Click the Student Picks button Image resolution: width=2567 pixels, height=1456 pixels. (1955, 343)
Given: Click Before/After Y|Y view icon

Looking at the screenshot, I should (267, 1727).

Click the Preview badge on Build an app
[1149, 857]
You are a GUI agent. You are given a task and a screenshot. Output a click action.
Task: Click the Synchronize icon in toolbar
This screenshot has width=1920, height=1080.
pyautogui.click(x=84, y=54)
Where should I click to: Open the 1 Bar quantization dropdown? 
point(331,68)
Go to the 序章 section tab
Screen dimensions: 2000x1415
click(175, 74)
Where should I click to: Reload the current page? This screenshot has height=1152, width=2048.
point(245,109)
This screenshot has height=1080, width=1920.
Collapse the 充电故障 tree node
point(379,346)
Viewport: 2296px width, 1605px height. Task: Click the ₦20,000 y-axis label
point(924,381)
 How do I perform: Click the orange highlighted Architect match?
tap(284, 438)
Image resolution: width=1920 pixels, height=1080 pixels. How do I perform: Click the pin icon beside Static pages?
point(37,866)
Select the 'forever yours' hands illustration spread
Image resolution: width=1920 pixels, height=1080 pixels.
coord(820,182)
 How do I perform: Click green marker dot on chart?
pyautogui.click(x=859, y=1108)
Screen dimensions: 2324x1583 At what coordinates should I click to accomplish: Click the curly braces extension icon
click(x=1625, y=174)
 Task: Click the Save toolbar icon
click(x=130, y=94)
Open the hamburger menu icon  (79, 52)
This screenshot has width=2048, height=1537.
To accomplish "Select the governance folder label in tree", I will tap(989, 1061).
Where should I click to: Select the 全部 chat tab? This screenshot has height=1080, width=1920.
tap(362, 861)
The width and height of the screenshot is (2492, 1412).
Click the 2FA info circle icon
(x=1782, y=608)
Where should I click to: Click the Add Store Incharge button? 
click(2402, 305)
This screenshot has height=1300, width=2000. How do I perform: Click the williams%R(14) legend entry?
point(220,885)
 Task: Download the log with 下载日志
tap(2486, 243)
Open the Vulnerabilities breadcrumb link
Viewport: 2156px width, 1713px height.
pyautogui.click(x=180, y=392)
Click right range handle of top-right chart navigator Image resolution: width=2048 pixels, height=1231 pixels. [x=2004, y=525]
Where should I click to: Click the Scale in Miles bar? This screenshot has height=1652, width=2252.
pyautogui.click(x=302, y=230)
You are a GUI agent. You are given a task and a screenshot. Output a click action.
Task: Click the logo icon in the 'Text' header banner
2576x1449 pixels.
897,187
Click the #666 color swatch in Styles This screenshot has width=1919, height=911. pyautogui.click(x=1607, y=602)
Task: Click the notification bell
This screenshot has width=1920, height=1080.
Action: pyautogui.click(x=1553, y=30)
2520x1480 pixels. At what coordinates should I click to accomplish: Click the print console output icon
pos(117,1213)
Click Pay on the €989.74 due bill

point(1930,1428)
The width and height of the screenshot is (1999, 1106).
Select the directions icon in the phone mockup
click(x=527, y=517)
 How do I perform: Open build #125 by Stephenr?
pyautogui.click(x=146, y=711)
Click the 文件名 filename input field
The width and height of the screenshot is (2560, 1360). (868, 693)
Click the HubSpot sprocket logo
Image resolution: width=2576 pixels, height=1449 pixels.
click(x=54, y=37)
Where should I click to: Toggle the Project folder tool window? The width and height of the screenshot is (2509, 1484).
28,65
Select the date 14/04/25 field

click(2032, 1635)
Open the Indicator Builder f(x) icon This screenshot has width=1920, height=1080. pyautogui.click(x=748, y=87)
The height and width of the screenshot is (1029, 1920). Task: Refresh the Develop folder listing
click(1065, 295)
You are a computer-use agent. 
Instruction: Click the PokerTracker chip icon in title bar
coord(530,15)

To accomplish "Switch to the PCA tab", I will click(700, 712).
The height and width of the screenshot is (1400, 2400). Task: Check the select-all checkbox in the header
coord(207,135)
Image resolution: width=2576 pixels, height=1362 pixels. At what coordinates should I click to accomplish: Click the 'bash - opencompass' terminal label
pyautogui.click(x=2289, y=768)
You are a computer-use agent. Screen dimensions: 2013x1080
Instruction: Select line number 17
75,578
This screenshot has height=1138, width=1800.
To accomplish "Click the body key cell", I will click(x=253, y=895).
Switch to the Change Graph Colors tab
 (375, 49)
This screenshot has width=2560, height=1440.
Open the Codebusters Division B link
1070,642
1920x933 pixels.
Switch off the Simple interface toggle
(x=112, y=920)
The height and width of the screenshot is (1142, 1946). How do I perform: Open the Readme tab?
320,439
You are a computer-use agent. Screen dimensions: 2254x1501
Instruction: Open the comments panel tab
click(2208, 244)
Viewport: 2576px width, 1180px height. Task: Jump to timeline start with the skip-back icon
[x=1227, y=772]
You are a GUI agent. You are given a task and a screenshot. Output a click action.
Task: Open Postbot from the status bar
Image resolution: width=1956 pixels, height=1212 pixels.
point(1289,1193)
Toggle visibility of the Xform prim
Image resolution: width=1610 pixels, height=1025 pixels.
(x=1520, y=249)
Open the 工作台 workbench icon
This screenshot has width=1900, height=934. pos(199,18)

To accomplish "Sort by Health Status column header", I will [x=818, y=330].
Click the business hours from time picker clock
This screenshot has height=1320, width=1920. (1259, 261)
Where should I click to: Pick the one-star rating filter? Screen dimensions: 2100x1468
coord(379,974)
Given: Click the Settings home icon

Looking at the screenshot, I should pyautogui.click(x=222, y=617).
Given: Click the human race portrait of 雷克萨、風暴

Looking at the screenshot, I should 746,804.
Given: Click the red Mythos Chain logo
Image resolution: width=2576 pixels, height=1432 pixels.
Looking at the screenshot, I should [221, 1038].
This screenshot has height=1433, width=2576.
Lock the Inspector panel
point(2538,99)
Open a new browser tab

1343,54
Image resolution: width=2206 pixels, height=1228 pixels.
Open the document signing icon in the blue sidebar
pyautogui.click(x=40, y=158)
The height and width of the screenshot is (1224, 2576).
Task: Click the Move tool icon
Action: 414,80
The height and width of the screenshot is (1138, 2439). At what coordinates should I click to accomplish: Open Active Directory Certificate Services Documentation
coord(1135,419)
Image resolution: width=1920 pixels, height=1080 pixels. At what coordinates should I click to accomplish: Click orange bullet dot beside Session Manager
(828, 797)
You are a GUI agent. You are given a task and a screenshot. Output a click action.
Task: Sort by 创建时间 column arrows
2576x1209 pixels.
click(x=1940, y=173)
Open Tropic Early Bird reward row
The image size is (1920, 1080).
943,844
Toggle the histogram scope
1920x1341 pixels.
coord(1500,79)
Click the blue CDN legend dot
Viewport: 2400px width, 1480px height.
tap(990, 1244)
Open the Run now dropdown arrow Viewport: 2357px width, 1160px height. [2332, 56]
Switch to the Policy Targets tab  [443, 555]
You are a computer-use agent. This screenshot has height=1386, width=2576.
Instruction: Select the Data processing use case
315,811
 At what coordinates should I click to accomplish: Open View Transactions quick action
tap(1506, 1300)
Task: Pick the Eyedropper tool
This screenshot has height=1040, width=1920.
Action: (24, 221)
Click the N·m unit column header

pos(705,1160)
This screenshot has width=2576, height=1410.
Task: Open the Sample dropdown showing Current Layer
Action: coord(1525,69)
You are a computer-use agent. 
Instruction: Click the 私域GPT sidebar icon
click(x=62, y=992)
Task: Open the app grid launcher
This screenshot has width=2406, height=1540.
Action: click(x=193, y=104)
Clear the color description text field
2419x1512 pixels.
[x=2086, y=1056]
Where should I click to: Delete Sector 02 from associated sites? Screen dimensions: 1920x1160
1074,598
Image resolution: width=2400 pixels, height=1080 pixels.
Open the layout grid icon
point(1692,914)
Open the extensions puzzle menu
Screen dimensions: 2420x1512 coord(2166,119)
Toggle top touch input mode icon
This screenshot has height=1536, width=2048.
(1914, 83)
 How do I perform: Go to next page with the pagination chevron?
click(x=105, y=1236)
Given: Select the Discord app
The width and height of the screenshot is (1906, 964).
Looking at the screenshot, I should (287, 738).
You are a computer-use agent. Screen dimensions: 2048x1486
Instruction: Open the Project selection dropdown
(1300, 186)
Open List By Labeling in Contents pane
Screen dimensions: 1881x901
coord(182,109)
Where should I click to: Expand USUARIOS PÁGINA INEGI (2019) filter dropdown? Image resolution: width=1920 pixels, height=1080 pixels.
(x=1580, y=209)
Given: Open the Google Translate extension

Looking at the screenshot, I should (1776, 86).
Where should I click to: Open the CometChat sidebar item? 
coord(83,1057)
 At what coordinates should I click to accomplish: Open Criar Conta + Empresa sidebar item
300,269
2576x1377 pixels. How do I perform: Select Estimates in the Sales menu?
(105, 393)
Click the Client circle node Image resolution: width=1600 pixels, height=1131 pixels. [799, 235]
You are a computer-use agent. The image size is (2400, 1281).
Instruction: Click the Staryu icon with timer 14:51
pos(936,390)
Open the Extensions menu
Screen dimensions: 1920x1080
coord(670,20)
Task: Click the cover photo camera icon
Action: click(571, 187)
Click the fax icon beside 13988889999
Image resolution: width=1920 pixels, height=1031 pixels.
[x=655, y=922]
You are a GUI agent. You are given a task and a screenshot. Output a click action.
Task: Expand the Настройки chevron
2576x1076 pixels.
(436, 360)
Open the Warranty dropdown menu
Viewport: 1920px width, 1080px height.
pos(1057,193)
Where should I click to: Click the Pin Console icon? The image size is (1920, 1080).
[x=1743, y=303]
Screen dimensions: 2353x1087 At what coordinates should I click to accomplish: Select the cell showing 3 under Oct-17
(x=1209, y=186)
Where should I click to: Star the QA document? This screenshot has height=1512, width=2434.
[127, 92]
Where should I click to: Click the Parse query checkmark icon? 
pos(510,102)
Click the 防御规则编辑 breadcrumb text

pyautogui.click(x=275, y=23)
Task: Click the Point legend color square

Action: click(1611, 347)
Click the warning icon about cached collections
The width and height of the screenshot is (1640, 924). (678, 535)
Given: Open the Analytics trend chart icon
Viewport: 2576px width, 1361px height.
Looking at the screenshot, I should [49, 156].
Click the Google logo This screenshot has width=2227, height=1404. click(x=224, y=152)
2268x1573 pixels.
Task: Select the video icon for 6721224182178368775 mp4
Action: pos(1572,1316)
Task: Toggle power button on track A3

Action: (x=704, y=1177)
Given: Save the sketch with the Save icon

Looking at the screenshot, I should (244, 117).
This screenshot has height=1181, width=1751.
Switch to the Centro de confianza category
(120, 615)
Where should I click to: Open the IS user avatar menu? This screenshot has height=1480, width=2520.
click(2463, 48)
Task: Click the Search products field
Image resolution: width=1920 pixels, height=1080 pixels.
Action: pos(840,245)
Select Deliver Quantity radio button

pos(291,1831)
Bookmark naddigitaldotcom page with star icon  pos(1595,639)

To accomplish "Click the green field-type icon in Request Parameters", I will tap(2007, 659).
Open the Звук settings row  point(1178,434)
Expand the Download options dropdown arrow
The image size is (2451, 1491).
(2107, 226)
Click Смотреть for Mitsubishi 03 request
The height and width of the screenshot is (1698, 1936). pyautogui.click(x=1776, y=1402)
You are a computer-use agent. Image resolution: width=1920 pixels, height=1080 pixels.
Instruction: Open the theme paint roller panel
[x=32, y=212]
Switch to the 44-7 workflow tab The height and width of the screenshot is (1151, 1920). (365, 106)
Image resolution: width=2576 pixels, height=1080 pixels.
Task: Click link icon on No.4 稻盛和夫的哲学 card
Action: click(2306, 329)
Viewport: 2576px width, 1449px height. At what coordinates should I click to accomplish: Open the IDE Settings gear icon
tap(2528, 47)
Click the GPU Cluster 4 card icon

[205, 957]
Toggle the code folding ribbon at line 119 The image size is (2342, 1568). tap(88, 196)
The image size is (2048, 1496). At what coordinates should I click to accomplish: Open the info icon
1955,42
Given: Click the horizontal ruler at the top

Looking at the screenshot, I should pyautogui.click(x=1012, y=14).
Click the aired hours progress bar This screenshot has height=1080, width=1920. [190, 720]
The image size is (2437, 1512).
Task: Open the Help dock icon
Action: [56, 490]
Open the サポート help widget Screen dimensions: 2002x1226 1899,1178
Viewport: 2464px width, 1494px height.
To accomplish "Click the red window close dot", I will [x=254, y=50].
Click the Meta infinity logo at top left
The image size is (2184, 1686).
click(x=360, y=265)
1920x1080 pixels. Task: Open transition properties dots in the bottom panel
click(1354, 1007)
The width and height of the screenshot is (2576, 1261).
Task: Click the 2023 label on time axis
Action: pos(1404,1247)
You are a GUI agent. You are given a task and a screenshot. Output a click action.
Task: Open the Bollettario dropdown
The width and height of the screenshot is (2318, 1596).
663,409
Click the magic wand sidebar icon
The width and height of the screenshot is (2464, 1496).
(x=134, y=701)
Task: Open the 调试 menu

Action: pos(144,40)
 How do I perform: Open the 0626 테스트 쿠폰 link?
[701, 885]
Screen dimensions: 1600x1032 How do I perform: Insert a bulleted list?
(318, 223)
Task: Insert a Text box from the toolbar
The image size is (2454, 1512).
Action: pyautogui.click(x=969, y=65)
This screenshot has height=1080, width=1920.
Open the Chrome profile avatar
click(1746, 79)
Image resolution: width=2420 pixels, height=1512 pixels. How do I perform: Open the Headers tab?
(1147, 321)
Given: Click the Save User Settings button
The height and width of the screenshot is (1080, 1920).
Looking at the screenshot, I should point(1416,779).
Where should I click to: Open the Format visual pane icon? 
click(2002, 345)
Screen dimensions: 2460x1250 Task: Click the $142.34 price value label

TO DO:
Search the entries above for the string "Sort", and report each line where it occurs.

SOLUTION BELOW:
To accomplish "Sort by Health Status column header", I will [x=818, y=330].
Task: Sort by 创建时间 column arrows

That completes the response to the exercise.